Over the last year, it looks like there were about six different months that J. Crew shares traded above $40.00 per share. If you go back to its IPO of late 2006 and go into 2008 there were either 16 or 17 months that J. Crew shares traded above $40.00 and it looks like about 7 of those months were above $50.00.
TPG is the former owner and would end up with close to 75% of the company and Leonard Green would own a 25% stake per reports from New York Times and Bloomberg. The belief is also that the buyout firms plan to work with CEO Millard Drexler with his 5% stake.
A 16% premium may sound like a lot for an overnight pop. For many shareholders, this won’t be enough. There will be law firms which initially file inquiries and investigations into whether or not $43.40 is a fair price. Those inquiries and investigations will likely turn into class action suits thereafter.
Thomson Reuters has earnings estimates of $2.24 EPS for this year and estimates of $2.45 EPS for next year.

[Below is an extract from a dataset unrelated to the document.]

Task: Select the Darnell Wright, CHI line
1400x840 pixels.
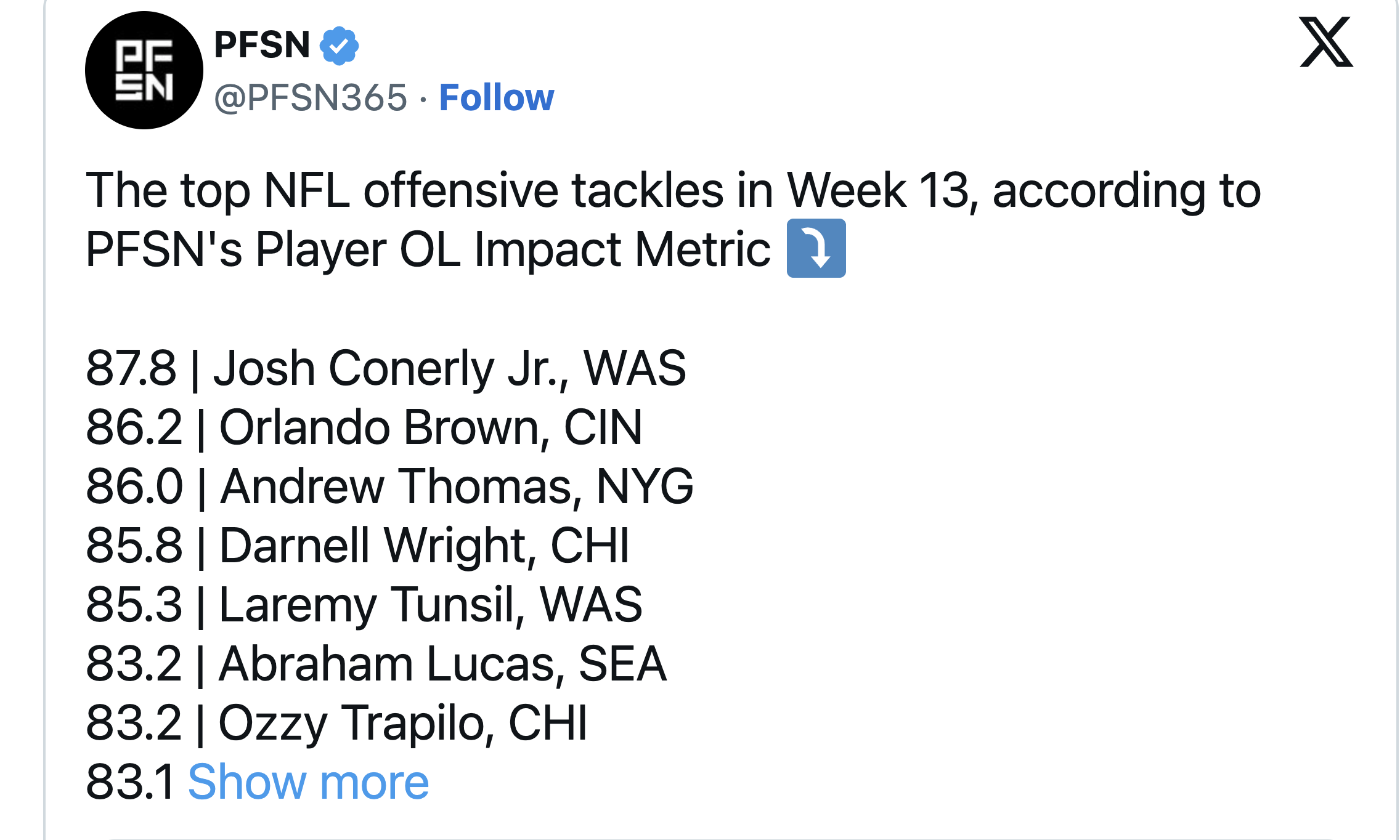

That $43.50 generates forward earnings multiples of 19.4 for Jan-2011 and 17.75 for Jan-2012. Those are premium multiples for many retail and apparel companies on a standalone basis. The issue at hand is whether far more earnings power can be milked out of the J. Crew chain.
After looking at the numbers, many will refer to this proposed buyout as a lackluster deal. There is an old saying: “An offer is as good as a take.” That is not always true.